[Text block]

The methodologies for both indexes had been developed and maintained by a third-party provider over the years, but Cass decided to take the indexes in-house.

“[Cass] reached out to us, we accepted the challenge and initiated a partnership,” says Dr. Rodrigues. “Here we had the ‘black box’ that was left from that third-party company and we have to replicate their methodology.” The UFO had landed.

Headshot of Alex Rodrigues - man with short dark hair, wearing dark-rimmed glasses and a black collared shirt, smiling at the camera.

Dr. Alex Rodrigues of UT used multiple linear regression modeling to revise two of the most important commercial indexes in the transportation industry. As the centerpiece of a long-term partnership between Cass and GSCI, the recalculation represented a substantial undertaking for Dr. Rodrigues and his collaborators at Cass. First, the complex task of recreating nearly 15 years of data with dizzying accuracy. This would require a comprehensive methodology aligned with the academic literature surrounding projection modeling and the transportation industry. And then, second, operationalizing that system to be simple and tangible enough for Cass to use every single month. How do you do that?

For Dr. Rodrigues, the early days of the project were spent conducting an extensive review of the academic literature and analyzing public information from the Department of Transportation, the Federal Reserve Bank, and other aggregated macroeconomic data sets.

This led to a key insight for Dr. Rodrigues. The data provided by Cass’s invoices alone “could not have built the model. It couldn’t explain, historically, the index,” he says. “It was an indication that the third-party company was using other macroeconomic variables in addition to the Cass internal variables.” What emerged were additional factors that Dr. Rodrigues attributed to “the art of modeling.”

[/Text block]
[Supplied records]

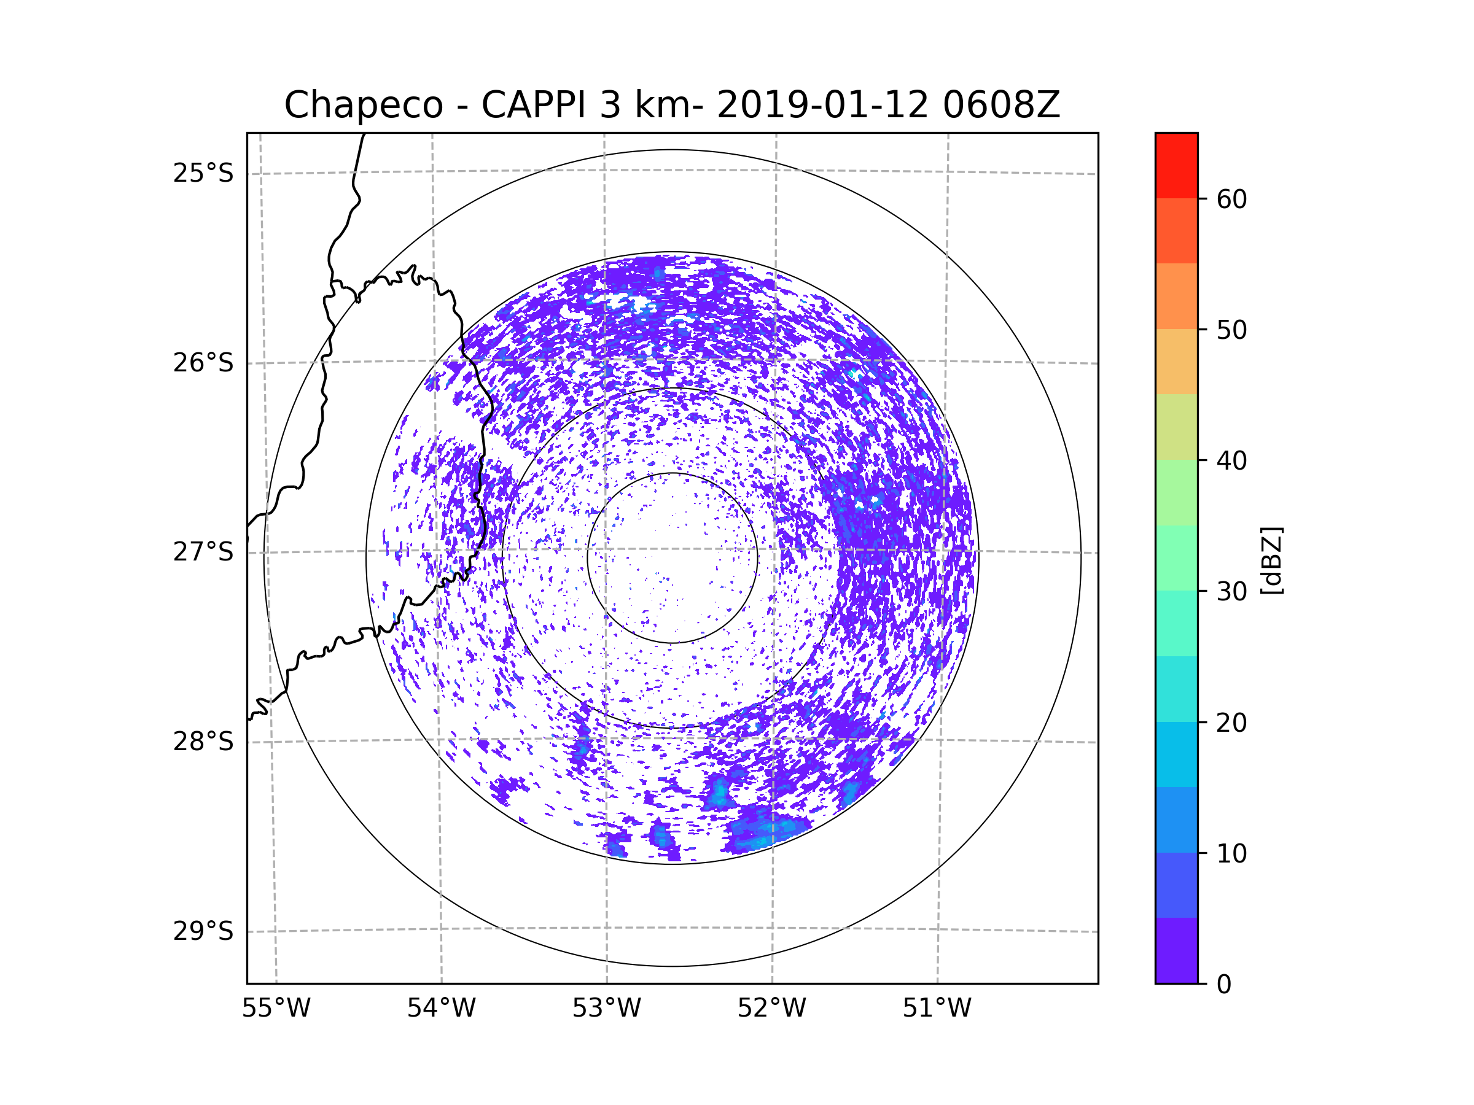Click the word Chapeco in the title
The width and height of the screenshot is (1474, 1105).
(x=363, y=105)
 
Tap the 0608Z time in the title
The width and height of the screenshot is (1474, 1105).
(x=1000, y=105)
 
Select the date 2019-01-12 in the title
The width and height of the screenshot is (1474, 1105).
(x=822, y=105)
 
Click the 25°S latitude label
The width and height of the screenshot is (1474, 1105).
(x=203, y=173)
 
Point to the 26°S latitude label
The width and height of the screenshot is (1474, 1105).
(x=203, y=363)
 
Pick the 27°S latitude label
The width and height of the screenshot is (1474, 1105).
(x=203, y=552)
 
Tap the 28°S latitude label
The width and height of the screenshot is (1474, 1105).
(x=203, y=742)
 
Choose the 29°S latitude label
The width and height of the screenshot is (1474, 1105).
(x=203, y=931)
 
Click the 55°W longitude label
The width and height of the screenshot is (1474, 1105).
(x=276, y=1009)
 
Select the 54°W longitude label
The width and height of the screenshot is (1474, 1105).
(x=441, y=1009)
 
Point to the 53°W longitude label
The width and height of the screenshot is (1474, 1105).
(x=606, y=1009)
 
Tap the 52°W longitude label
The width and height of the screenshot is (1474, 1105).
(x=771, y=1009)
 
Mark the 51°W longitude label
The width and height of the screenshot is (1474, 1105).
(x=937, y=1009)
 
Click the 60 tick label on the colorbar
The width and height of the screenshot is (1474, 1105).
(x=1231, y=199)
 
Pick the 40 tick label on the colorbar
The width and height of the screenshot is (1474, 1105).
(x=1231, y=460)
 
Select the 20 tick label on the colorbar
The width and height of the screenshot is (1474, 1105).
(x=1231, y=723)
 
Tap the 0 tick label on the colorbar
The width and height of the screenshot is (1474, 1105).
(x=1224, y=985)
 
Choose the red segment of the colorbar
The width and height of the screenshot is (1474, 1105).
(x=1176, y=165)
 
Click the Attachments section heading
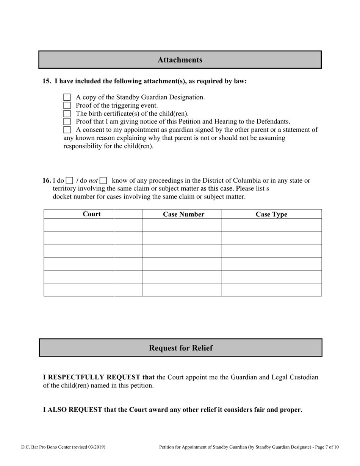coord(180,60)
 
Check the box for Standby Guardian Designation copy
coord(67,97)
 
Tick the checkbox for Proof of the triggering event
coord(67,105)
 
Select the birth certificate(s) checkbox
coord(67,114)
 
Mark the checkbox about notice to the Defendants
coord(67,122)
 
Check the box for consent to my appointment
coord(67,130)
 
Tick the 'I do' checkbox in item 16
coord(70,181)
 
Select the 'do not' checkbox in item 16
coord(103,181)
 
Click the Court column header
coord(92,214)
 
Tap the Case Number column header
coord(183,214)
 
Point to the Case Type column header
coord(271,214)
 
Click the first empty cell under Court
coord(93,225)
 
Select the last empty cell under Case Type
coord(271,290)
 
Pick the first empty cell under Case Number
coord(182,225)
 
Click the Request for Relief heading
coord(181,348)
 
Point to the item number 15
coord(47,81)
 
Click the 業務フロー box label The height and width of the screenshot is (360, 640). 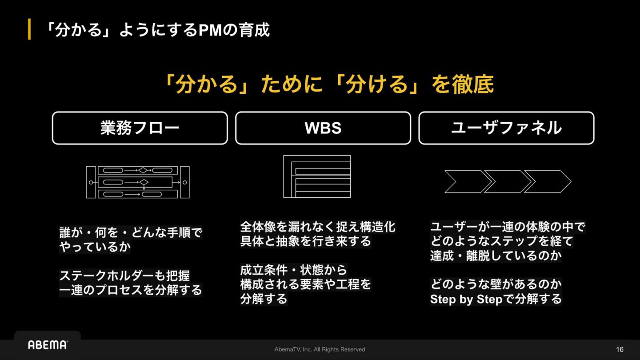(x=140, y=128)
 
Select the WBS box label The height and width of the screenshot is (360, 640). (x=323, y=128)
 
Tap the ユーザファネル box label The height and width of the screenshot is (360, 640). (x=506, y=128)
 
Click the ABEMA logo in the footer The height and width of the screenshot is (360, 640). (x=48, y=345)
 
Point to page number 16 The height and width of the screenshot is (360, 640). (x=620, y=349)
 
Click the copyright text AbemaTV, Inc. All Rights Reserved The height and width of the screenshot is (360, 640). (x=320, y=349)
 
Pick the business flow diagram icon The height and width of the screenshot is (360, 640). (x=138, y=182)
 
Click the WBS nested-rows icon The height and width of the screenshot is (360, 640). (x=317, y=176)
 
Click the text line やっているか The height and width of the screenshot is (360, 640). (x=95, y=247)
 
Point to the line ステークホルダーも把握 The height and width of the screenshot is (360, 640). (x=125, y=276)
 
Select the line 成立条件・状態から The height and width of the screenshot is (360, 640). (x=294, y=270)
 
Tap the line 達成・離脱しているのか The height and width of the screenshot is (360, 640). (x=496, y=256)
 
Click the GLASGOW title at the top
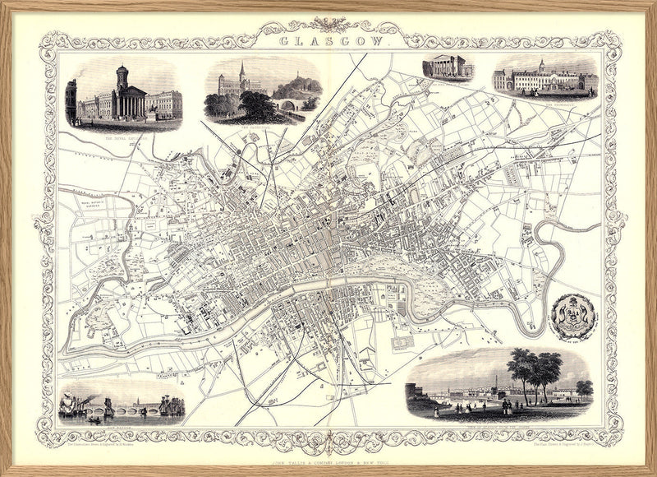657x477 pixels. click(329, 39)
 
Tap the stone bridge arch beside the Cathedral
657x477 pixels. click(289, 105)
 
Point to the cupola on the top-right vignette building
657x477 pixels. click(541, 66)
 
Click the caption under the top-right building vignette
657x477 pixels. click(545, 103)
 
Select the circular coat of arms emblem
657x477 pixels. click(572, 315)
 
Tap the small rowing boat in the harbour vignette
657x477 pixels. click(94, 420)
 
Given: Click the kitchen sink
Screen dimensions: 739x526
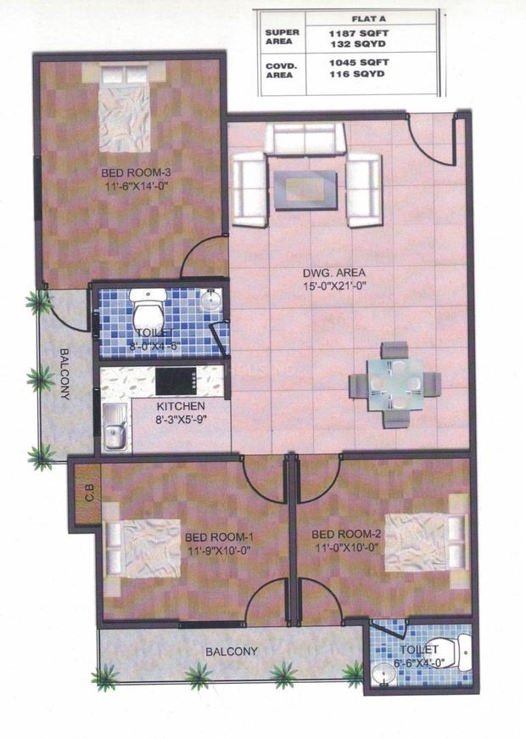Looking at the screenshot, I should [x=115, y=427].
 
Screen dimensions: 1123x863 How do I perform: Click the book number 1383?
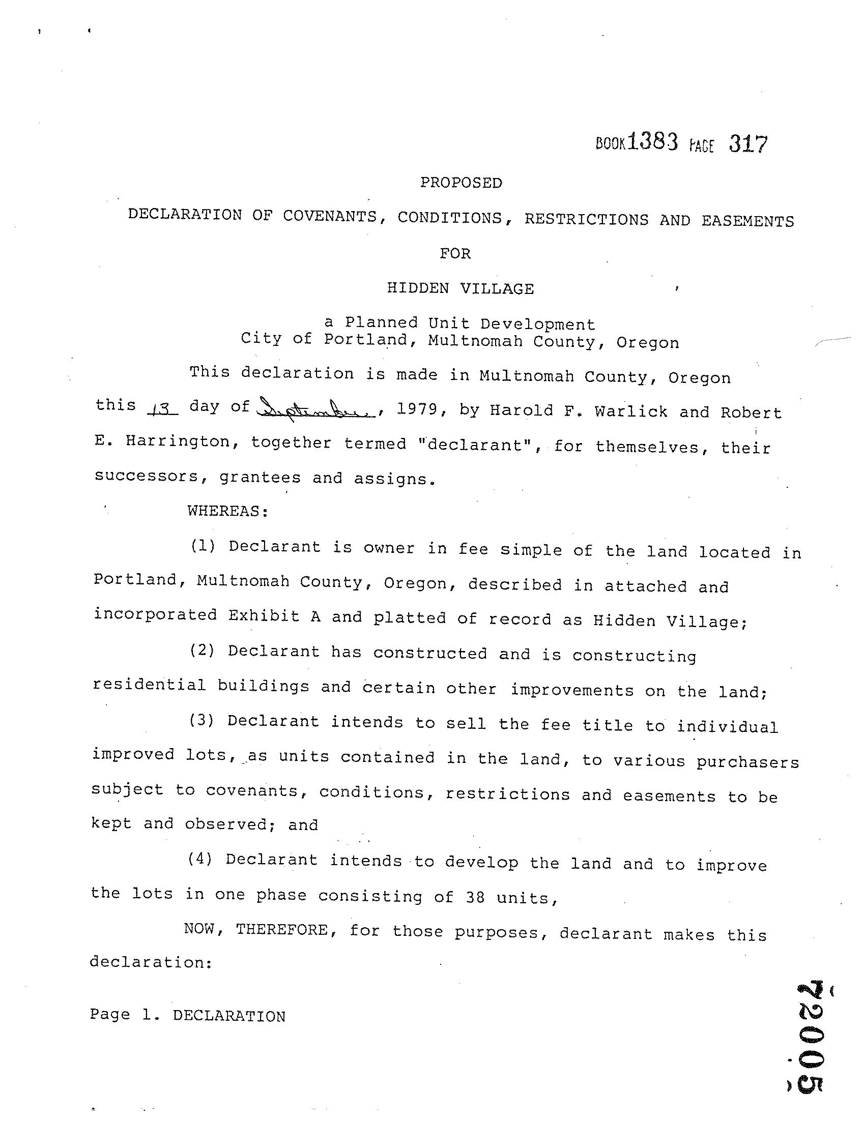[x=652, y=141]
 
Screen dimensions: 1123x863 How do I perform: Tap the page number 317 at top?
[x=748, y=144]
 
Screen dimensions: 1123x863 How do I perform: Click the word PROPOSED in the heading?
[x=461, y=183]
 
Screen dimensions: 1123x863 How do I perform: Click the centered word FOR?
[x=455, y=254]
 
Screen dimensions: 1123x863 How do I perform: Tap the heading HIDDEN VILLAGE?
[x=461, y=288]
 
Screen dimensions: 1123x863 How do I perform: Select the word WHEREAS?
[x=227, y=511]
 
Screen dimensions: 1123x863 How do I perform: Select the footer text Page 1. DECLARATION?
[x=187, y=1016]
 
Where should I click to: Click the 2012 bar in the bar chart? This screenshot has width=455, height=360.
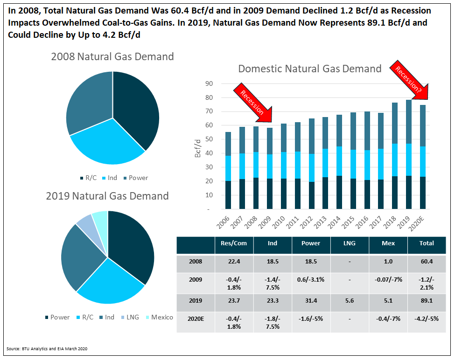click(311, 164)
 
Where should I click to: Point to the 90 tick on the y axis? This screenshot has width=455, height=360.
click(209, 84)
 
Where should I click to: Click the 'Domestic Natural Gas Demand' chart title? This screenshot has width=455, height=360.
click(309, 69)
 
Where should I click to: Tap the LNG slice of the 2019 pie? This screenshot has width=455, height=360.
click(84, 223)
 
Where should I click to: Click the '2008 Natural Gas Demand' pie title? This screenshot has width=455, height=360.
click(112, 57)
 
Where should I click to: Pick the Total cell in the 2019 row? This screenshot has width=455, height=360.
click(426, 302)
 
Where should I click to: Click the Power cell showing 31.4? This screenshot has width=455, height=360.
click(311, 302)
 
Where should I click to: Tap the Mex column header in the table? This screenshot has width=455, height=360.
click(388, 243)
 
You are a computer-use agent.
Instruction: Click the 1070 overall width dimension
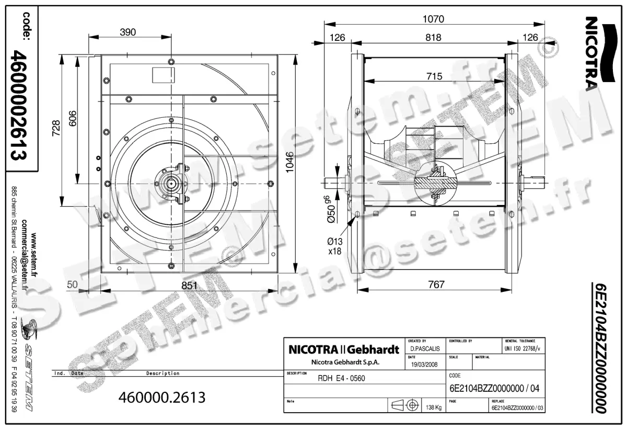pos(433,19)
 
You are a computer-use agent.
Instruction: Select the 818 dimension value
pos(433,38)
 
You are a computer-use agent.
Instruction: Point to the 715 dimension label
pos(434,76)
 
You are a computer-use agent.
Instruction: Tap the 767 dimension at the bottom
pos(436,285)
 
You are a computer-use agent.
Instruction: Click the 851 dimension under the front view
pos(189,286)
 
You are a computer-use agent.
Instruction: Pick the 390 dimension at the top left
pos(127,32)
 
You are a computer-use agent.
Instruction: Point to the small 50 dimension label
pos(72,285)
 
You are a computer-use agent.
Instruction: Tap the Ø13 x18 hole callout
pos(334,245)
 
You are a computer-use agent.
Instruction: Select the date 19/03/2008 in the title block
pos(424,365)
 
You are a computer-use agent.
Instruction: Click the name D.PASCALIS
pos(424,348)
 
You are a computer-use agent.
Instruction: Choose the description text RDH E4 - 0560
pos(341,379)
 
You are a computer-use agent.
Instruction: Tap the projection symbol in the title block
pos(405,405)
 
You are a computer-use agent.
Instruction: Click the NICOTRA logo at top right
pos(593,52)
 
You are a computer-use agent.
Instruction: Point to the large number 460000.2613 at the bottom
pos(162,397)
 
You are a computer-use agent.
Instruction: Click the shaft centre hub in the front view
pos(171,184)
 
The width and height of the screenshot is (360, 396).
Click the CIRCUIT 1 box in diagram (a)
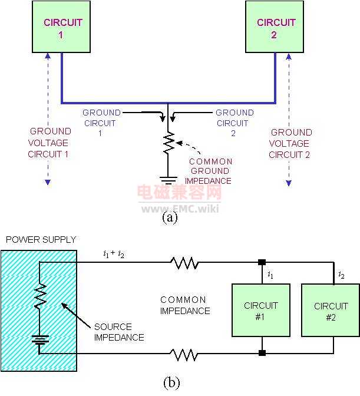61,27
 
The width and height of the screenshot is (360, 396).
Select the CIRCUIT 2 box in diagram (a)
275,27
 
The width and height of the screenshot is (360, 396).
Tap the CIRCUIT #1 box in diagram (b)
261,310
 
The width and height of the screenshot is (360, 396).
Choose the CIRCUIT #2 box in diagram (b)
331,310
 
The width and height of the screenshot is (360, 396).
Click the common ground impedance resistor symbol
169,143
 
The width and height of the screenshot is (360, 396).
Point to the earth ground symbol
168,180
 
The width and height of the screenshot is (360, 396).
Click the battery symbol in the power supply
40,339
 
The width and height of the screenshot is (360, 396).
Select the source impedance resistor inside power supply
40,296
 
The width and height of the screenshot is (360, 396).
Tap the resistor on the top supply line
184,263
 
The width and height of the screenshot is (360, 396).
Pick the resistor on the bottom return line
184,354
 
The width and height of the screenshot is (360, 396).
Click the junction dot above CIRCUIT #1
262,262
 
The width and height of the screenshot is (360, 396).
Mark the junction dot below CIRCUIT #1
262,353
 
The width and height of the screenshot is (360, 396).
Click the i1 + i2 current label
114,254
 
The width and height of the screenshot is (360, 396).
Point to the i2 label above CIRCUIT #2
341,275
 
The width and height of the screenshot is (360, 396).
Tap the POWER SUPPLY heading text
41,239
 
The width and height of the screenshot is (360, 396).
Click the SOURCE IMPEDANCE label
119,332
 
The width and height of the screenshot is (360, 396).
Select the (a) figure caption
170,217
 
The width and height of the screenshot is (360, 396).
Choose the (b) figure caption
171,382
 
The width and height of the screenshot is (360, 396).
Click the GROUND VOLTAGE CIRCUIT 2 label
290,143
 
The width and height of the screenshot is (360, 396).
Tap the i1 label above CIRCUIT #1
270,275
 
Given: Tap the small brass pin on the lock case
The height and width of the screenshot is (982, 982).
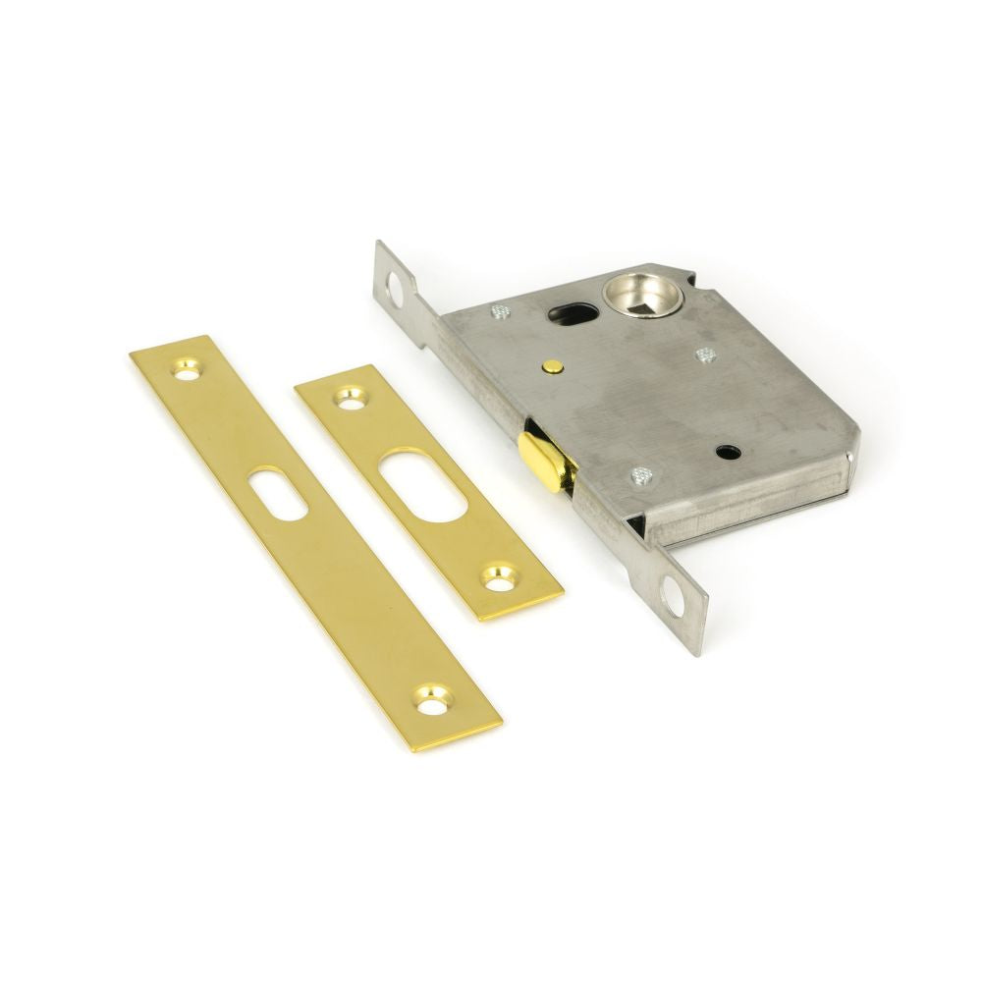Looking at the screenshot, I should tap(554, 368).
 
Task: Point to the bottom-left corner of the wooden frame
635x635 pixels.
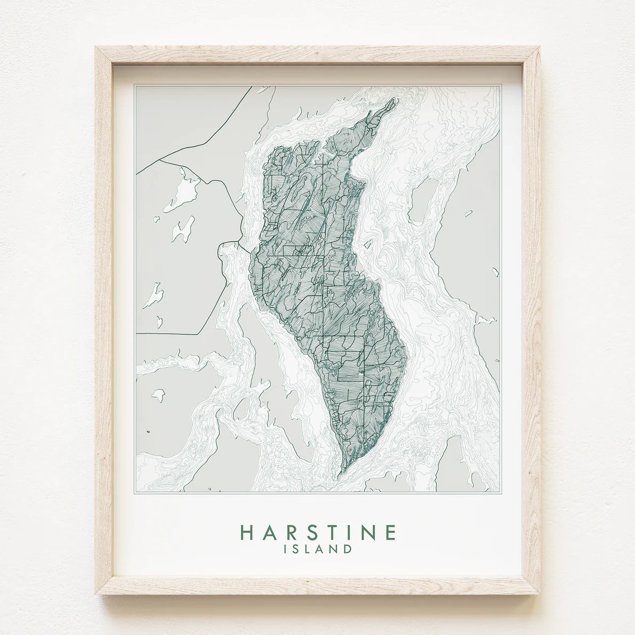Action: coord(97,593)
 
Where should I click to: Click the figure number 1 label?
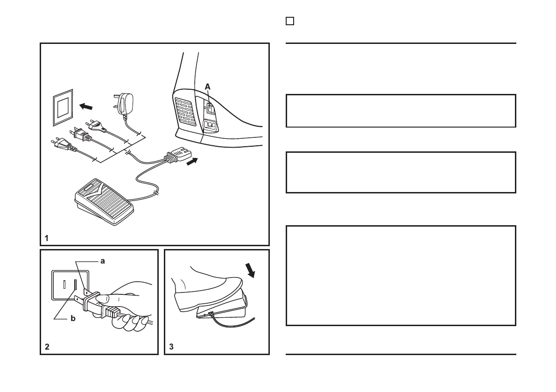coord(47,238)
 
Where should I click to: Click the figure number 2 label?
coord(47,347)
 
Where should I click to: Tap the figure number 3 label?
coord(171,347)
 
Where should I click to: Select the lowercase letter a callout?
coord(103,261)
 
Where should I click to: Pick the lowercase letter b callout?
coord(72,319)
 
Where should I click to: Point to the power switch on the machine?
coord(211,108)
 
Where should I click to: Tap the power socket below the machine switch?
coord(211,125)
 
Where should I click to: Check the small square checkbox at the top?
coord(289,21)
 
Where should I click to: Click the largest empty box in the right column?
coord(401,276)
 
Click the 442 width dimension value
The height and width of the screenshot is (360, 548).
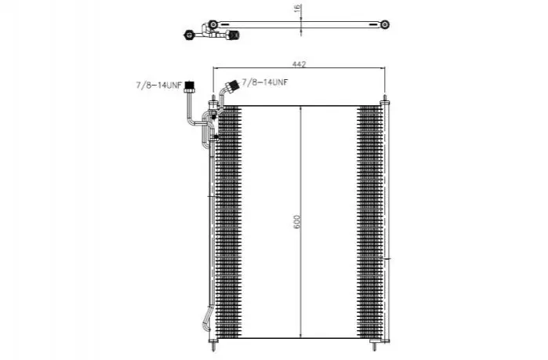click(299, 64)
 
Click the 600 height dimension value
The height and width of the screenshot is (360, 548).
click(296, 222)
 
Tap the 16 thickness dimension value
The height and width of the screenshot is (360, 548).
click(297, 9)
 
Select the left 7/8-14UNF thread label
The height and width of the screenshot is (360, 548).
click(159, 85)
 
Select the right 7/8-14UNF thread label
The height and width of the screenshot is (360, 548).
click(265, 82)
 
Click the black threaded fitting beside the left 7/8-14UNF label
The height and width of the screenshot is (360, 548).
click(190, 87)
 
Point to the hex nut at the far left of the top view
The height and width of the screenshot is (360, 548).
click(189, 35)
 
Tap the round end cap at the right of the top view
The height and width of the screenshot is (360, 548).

[/Supplied records]

• **Work item A**:
Answer the following about the passage on Dr. Rodrigues's revision of the Cass indexes, one line each:
(i) Who had developed and maintained the methodologies for both indexes before Cass took them in-house?
(ii) What modeling technique did Dr. Alex Rodrigues use to revise the two indexes?
(iii) Which public sources of information did Dr. Rodrigues analyze in the early days of the project?
• **Work item B**:
Take the passage on Dr. Rodrigues's revision of the Cass indexes further, picking up after its final sentence.

• **Response area A**:
(i) A third-party provider.
(ii) Multiple linear regression modeling.
(iii) The Department of Transportation, the Federal Reserve Bank, and other aggregated macroeconomic data sets.

• **Response area B**:
He explained that the model needed to have “variables that are able to capture trends, seasonality, cycle- and recession-type of aspects of the time series. The literature review clearly indicated that if you’re trying to measure freight activity, these are things that are associated with these activities.”Finally, there was the question of specific modeling techniques. There was, according to Dr. Rodrigues, “this kind of overall, umbrella concern that the methodology could not be extremely complex.” Though he considered the application of dynamic modeling via neural networks, he ultimately arrived at a technique familiar to his undergraduate students at UT: multiple linear regression modeling.

As a relatively simpler model, it would be more amenable to the analytical needs of the team at Cass. “The pace that they need to update their index calculation, and also generate some type of valuable qualitative interpretation, insights, is very fast.” He says. “It’s very intense: it’s every month. So, the need for the automation and precision of the model was higher.”

For Dr. Rodrigues, though, the most important measure of any model, of course, is accuracy. So he and his colleagues at Cass were delighted when, upon combining all the variables in their model, they were able to replicate the indexes’ historical data with a margin of error equal to less than one percent. “If only I had this same type of precision with the stock market!” Dr. Rodrigues jokes.

Once the project was completed in November 2019, Cass’s more than 8,000 subscribers were able to take advantage of the refined indexes. Perhaps more than ever, as the world faces unprecedented economic turmoil, tools to plan capacity management are vital for every industry. As noted in Cass’s October 2019 report, “tracking the volume and velocity of those goods has proven to be one of the most reliable methods of predicting change because of the adequate amount of forewarning that exists.”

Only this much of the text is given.